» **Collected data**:

○ ○ ○ ○

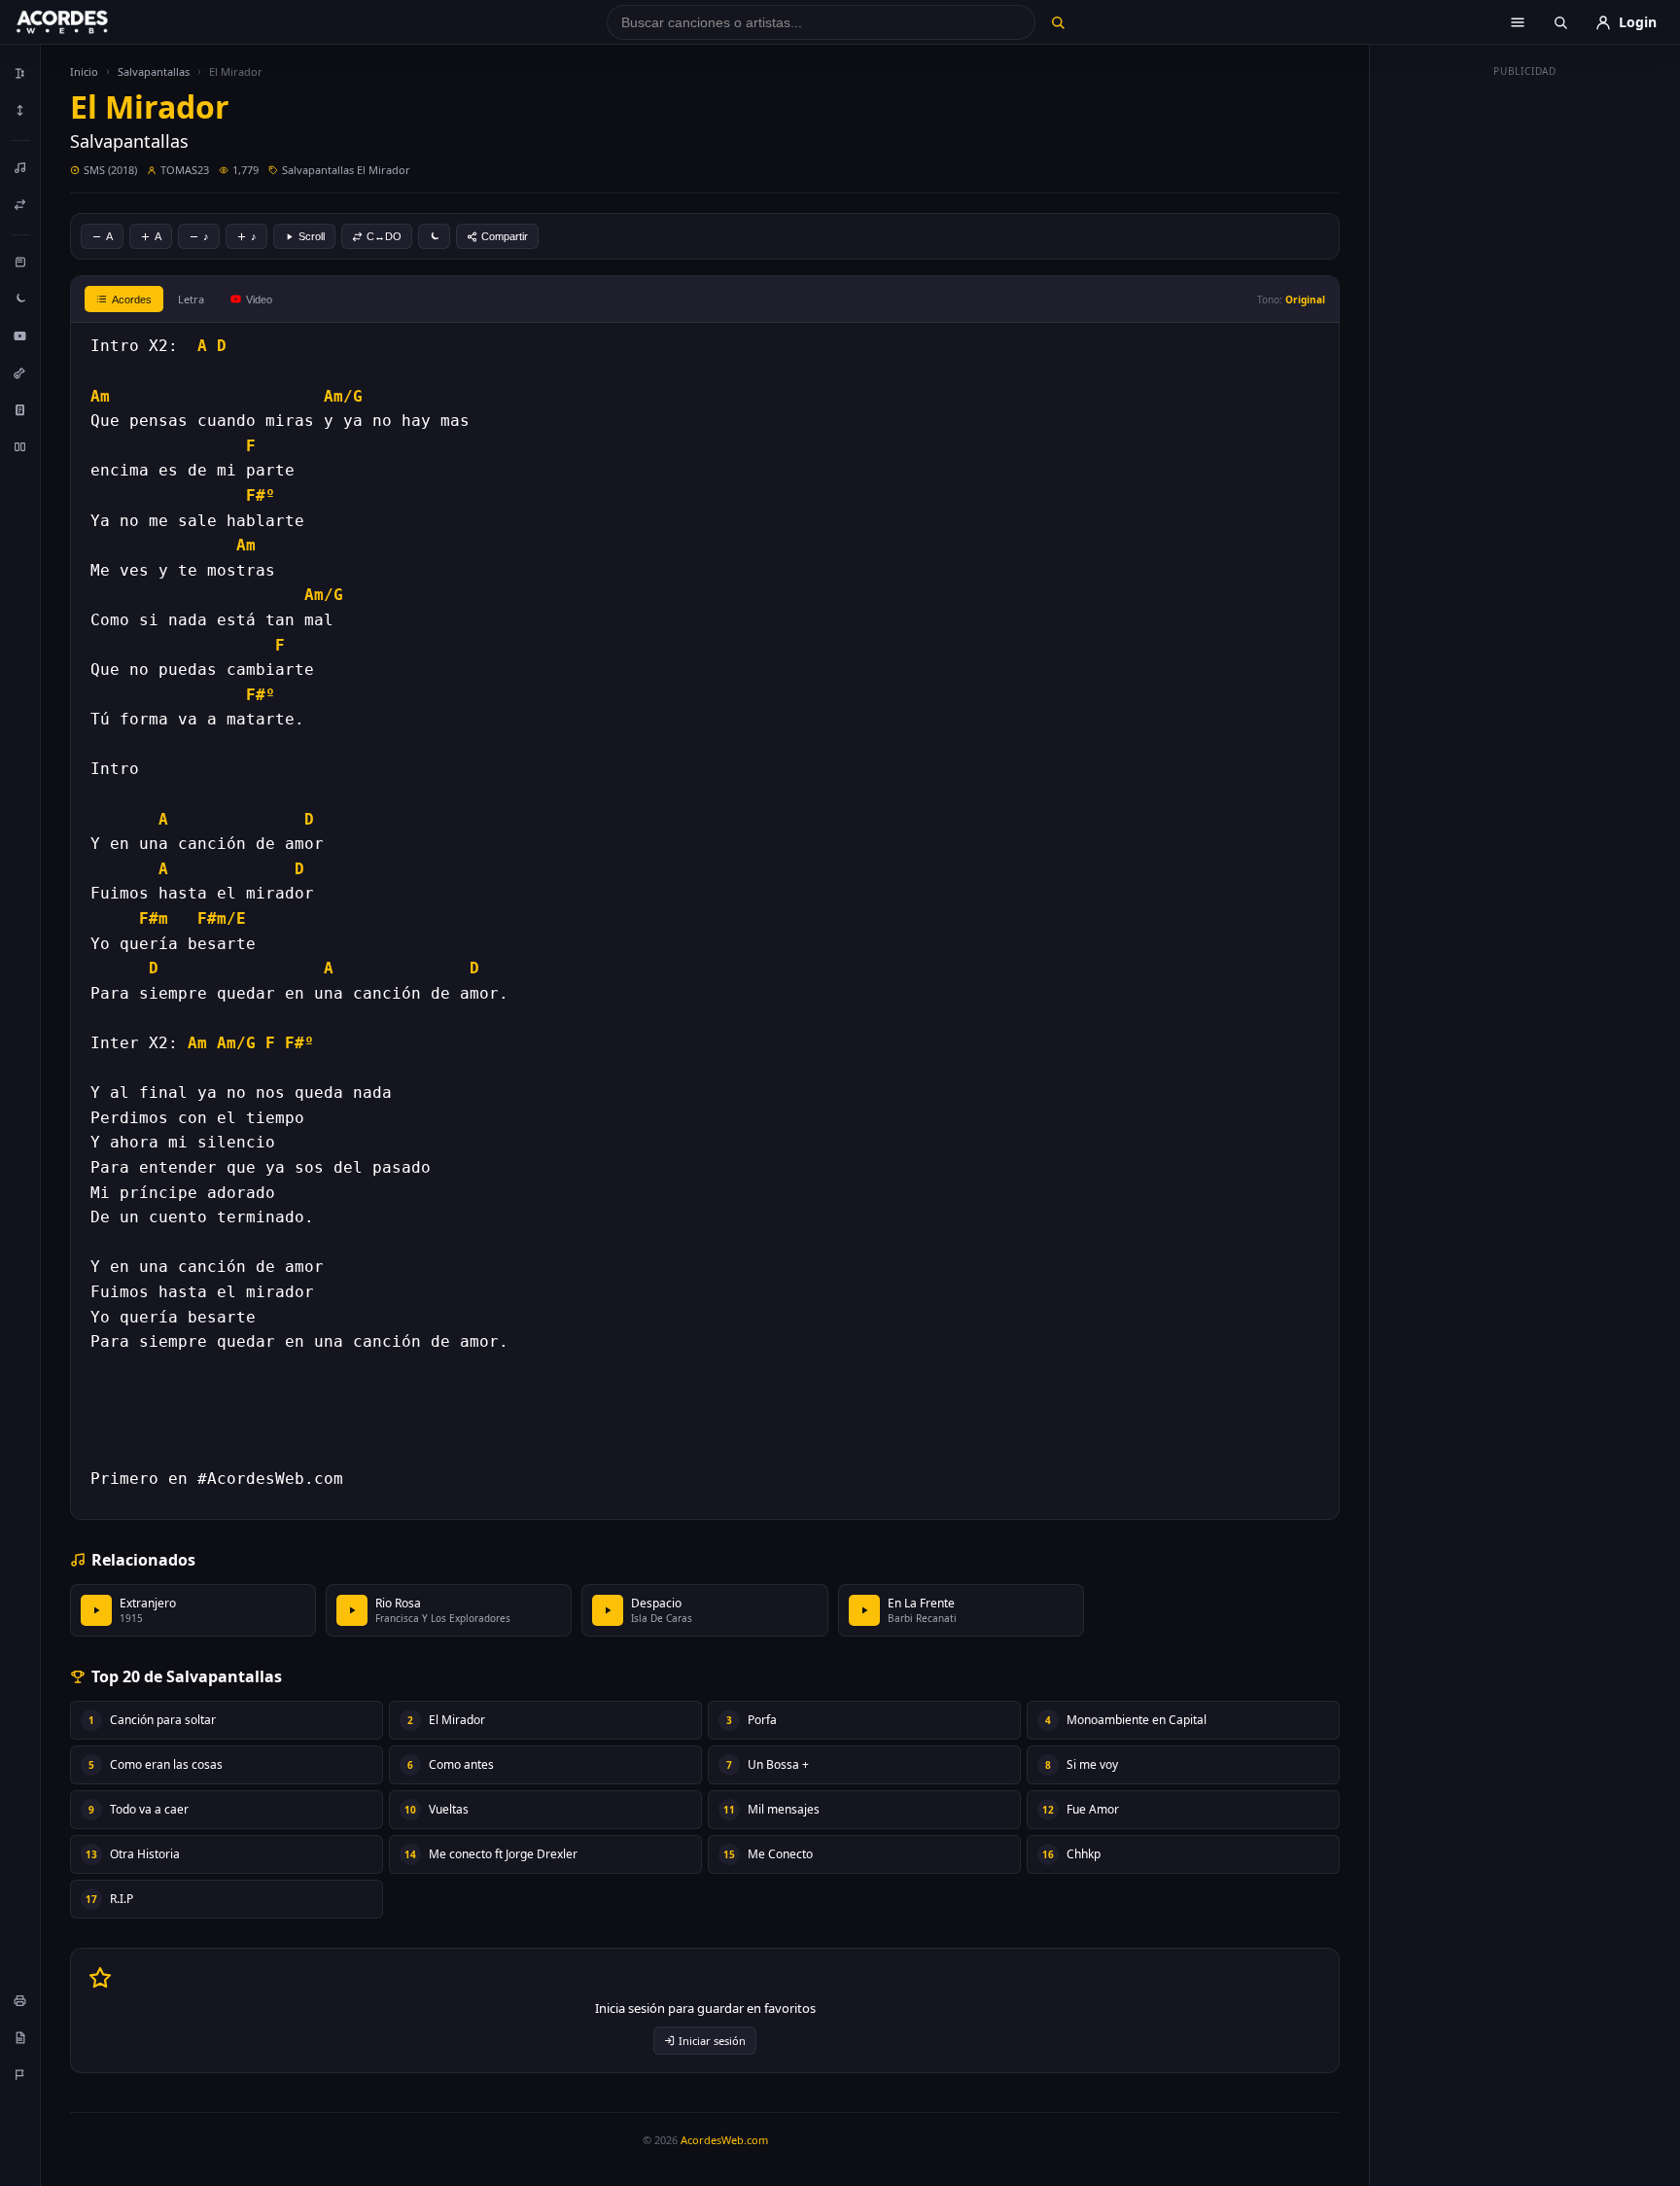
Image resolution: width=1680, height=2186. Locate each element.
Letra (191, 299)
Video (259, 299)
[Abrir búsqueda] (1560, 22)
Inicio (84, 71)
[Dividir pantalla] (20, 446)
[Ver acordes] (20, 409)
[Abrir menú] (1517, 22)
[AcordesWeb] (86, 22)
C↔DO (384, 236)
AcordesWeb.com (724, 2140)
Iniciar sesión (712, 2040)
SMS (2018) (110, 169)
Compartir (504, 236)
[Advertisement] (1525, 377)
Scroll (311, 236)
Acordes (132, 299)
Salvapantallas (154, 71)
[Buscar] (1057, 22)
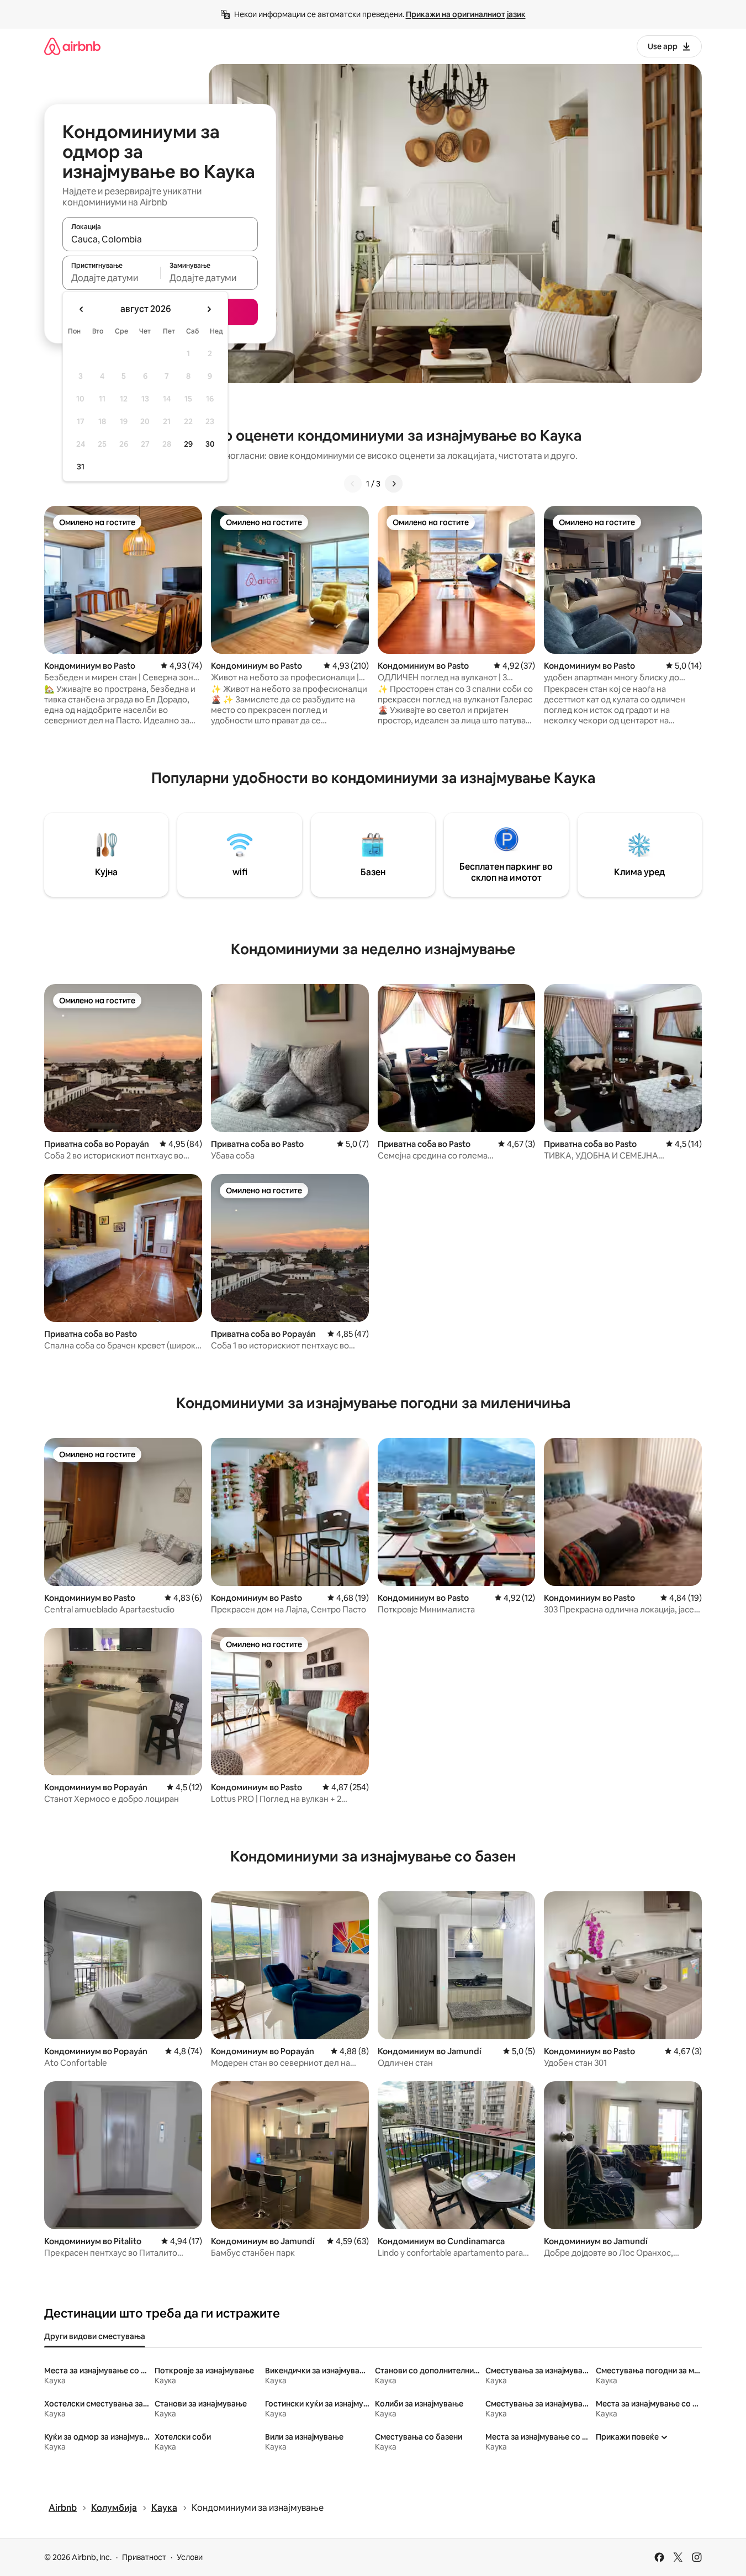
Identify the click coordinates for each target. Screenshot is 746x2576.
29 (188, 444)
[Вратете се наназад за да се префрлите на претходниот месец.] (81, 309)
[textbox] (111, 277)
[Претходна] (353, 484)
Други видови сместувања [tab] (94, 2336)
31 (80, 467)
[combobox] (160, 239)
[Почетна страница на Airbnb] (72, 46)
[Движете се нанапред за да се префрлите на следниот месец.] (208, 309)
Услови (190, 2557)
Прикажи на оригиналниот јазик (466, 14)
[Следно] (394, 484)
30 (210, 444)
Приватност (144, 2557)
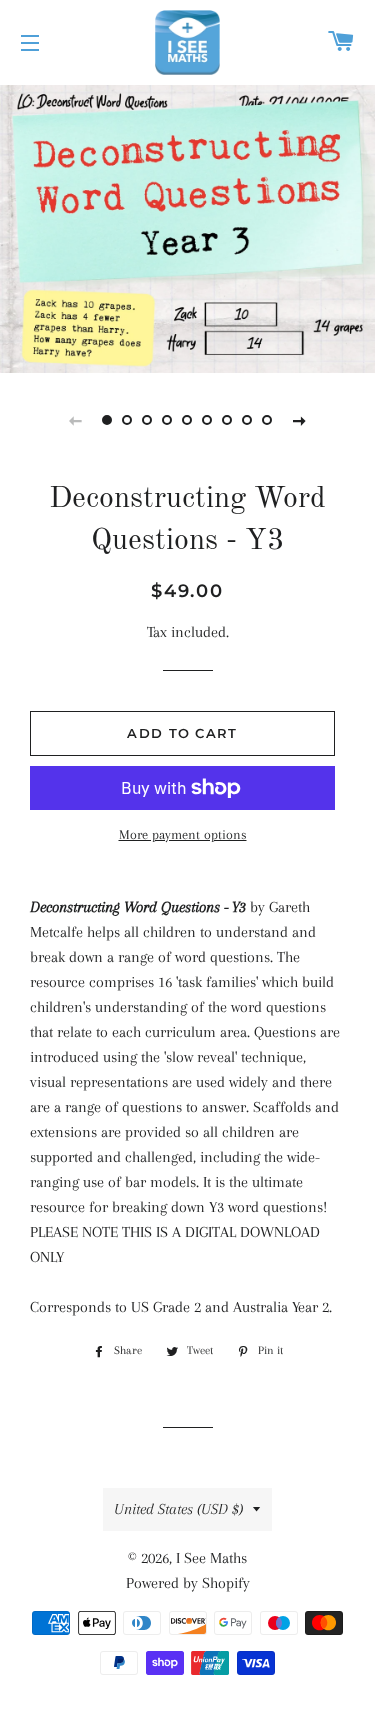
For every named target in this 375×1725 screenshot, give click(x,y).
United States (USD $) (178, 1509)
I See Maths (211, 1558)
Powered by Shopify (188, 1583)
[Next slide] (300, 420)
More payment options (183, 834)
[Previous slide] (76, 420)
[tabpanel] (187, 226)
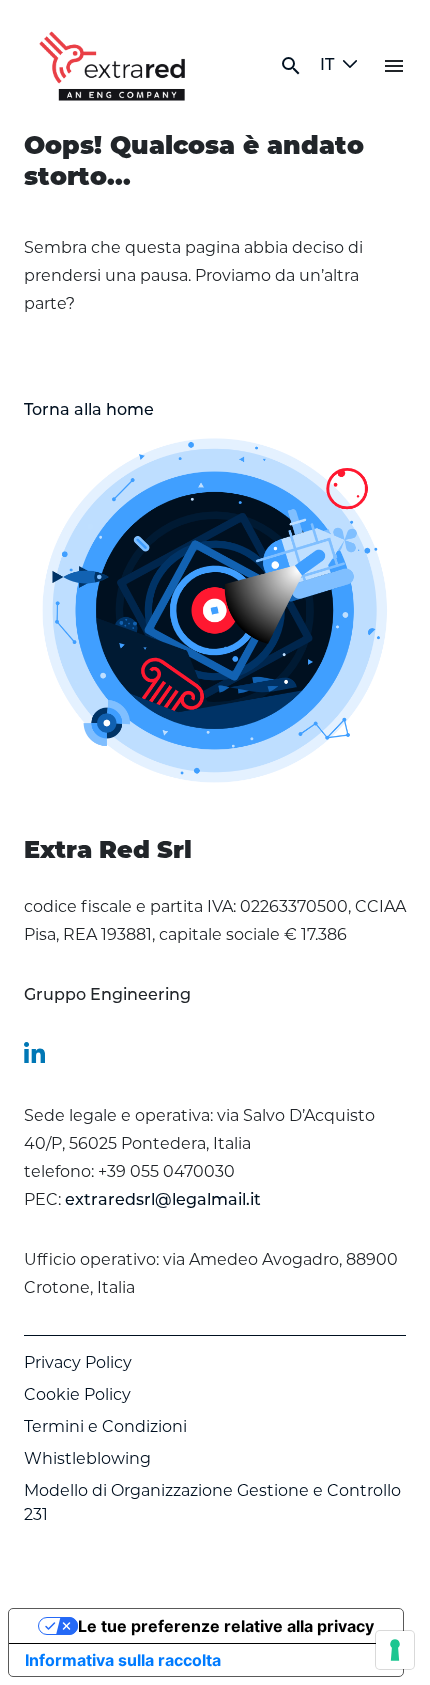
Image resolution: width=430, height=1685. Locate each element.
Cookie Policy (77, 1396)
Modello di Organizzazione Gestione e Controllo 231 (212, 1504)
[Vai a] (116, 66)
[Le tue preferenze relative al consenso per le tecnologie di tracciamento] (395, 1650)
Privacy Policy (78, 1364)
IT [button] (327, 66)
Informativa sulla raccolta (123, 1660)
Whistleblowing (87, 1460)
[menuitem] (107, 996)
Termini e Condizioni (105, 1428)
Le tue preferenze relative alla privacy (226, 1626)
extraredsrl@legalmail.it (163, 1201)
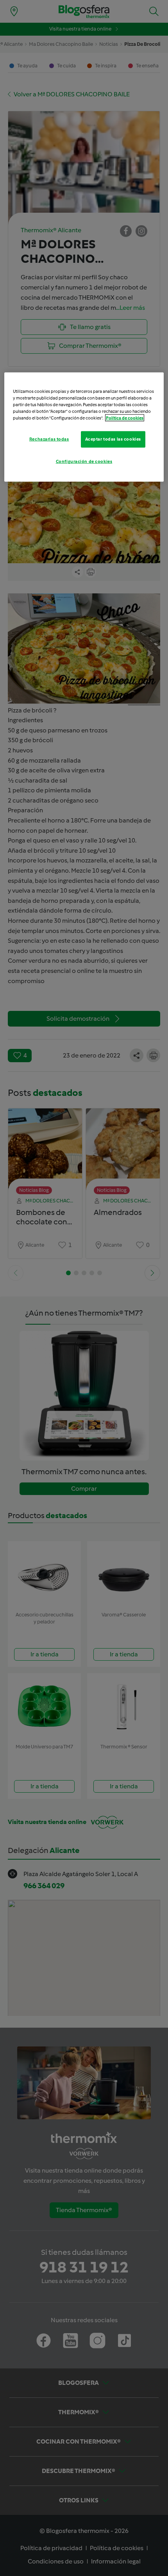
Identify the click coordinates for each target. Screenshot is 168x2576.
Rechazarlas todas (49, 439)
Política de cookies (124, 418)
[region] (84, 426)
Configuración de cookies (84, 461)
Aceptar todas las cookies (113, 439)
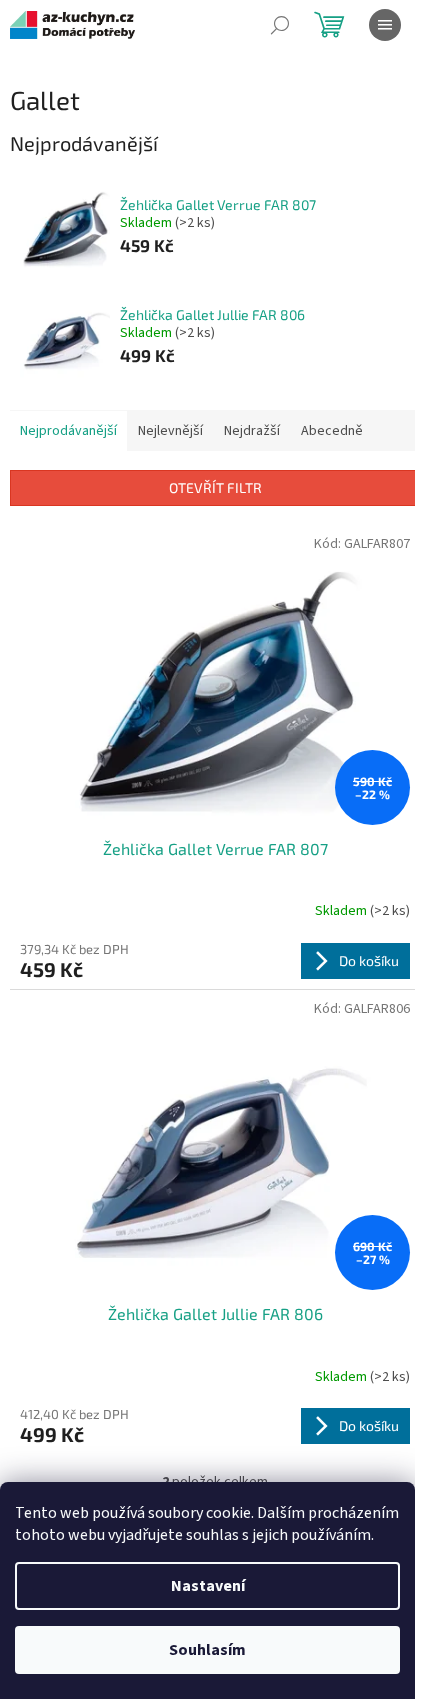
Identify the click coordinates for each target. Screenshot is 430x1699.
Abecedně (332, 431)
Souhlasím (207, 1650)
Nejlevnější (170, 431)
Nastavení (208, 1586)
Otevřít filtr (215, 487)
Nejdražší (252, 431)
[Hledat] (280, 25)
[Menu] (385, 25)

○ ○ ○ ○

» **Work item**:
Lines in the data that hold "relative" must be located and copied.

» **Output of the exercise**:
[Le tue preferenze relative al consenso per le tecnologie di tracciamento] (395, 1650)
Le tue preferenze relative alla privacy (226, 1626)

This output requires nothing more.